● **GIVEN PROBLEM 1**
In the forum thread about revolver loads, which barrel lengths does the NM Super Blackhawk come with?

● **READING PASSAGE**
If the former, meaning you've got that bullet going about 1350 FPS, then you are experiencing .44 Magnum recoil.

If the latter, well, then you need another 400 or so FPS to put yourself into magnum territory.

It's all about bullet weight and velocity. If you're matching the Magnum in bullet weight and velocity then you're going to get Magnum recoil too. If you're not matching bullet weight and velocity, you're not getting Magnum recoil.

calaverasslim
August 30, 2008, 08:09 AM
38 is right. Your moving along at about 900 FPS not pounds. That Bisley grip frame is pretty but not conducive to heavy loads under recoil.

You can load the 45 Ruger pretty hot but if you want 44 mag velocities, then get a 44 mag. If you like the Ruger, then get the NM Super Blackhawk, which comes with (your choice) 4.63", 5.5" or 7.5" barrel. I like the 5.5" for several reasons. Better balance, fluted cylinder.

● **RECORDS SHOWN**

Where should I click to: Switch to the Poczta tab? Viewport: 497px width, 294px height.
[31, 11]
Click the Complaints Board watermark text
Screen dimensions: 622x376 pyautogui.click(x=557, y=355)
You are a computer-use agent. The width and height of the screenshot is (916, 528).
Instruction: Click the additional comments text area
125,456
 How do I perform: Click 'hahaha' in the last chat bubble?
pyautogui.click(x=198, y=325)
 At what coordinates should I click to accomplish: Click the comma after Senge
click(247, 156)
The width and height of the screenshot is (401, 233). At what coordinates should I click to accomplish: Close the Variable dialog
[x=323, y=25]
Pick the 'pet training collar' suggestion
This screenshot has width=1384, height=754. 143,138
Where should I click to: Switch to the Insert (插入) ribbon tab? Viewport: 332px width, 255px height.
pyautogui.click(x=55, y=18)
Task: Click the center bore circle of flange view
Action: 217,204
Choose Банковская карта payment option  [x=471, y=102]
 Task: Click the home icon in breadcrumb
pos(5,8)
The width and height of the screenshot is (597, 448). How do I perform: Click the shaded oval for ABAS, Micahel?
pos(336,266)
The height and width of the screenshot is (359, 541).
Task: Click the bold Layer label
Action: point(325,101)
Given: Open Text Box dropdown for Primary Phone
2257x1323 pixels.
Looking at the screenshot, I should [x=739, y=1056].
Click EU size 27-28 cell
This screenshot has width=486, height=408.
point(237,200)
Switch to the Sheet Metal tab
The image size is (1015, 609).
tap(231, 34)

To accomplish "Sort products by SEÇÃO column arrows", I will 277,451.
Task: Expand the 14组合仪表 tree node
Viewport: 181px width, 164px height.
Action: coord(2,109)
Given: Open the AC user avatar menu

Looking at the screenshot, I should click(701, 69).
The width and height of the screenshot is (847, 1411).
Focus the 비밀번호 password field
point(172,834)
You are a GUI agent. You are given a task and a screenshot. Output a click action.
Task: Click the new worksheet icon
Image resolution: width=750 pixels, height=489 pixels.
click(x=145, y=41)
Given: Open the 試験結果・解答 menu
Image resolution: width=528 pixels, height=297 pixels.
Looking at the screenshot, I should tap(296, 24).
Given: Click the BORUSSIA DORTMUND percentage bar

● **GIVEN PROBLEM 2**
Extract, unchanged, the rows from the first row through the line that contains "Screen dimensions: 622x376", including that line.

● **WRITTEN REPLY 1**
4.63", 5.5" or 7.5".

● **WRITTEN REPLY 2**
Where should I click to: Switch to the Poczta tab? Viewport: 497px width, 294px height.
[31, 11]
Click the Complaints Board watermark text
Screen dimensions: 622x376 pyautogui.click(x=557, y=355)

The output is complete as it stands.